Handwritten Mathematical Expression Recognition

Dates: Nov. 2022 - Feb. 2023

Context

I chose to do this project as the final project of the “Deep Learning” course that I took during the first semester of my third year (2022-2023).

I have been interested for some time in the task of converting the image of a handwritten mathematical expression to either LaTeX or similar formats. I only recently discovered that it is actually a real field of research. HMER (Handwritten Mathematical Expression Recognition) can be viewed as a variation of OCR (Optical Character recognition). The difference is that while OCR algorithms have to deal with sentences of words (which have a relatively simple structure), mathematical expressions have complex spatial and syntactic structures. Moreover, some symbols may have very different scales (e. g. a square root around a big expression). The difficulty of HMER is mostly because of the syntactic relationships complexity rather than symbol recognition.

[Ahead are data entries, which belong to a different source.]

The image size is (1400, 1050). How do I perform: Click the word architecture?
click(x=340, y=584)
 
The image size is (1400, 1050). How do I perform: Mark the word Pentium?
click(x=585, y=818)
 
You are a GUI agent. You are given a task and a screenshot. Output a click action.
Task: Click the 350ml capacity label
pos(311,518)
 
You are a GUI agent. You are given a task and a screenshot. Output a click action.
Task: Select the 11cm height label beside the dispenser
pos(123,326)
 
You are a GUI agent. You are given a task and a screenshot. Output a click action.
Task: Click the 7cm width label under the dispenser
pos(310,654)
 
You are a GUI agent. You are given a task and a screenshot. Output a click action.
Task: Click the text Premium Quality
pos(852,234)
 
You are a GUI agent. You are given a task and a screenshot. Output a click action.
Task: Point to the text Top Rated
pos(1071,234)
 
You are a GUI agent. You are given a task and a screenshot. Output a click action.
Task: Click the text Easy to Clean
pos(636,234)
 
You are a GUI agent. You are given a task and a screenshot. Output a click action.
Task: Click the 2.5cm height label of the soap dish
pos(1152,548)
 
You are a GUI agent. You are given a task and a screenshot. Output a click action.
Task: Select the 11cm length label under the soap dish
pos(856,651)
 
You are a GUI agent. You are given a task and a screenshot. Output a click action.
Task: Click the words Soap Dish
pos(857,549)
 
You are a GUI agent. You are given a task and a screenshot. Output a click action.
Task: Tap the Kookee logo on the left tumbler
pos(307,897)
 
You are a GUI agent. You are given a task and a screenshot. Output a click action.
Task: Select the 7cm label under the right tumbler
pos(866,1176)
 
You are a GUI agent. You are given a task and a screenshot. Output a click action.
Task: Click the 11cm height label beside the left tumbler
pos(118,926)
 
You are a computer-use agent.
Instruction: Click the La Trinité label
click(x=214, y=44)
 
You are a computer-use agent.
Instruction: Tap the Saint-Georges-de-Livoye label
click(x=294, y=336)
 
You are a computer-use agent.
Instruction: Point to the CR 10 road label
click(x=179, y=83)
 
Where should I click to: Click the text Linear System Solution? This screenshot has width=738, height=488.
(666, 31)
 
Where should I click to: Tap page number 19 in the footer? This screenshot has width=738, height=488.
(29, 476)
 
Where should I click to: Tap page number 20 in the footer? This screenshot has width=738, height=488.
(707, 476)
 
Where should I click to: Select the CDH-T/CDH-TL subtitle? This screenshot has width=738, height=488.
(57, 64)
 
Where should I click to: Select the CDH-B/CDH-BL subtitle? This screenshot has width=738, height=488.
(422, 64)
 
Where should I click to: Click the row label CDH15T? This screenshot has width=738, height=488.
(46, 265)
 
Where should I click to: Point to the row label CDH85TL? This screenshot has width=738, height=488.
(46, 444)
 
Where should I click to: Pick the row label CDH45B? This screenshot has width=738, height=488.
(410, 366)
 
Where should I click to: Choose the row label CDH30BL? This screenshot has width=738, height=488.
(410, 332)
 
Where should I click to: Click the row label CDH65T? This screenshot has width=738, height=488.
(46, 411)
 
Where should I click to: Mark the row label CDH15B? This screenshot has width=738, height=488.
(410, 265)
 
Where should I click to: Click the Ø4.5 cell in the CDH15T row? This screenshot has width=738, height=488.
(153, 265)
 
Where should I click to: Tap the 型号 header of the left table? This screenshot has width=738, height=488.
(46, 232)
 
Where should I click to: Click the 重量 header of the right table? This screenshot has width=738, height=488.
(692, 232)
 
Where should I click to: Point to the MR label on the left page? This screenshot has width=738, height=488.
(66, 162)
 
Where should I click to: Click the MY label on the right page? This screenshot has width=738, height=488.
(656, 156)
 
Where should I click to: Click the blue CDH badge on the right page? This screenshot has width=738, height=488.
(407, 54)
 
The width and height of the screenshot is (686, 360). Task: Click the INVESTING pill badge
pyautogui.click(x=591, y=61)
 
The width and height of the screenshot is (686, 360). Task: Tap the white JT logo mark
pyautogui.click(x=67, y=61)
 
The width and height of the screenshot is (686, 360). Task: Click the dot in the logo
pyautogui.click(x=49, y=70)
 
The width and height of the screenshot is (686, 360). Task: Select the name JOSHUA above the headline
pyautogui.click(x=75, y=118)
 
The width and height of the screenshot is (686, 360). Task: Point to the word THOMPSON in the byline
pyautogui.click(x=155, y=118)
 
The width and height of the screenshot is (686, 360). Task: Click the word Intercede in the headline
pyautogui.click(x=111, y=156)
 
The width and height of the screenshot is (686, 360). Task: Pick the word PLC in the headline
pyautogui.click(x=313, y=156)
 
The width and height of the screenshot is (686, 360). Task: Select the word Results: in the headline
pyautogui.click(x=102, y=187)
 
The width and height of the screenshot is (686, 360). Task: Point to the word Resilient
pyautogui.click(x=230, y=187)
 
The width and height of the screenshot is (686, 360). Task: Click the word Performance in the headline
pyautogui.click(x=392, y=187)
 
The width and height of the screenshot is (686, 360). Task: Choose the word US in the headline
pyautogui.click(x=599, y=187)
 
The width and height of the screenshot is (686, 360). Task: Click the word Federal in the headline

What makes this task interesting is that current state-of-the-art algorithms are far below human performance: SAN [Yuan 2022], a recently published model, makes a mistake in at least 37% of the test images for the CROHME datasets of 2014, 2015 and 2019.

Approach

Although I don’t think I will be able to best the state of the art models, I think it would be very interesting to design my own model architecture based on my lectures and readings. I already started with a vision transformer, but I know there are better architectures for this task.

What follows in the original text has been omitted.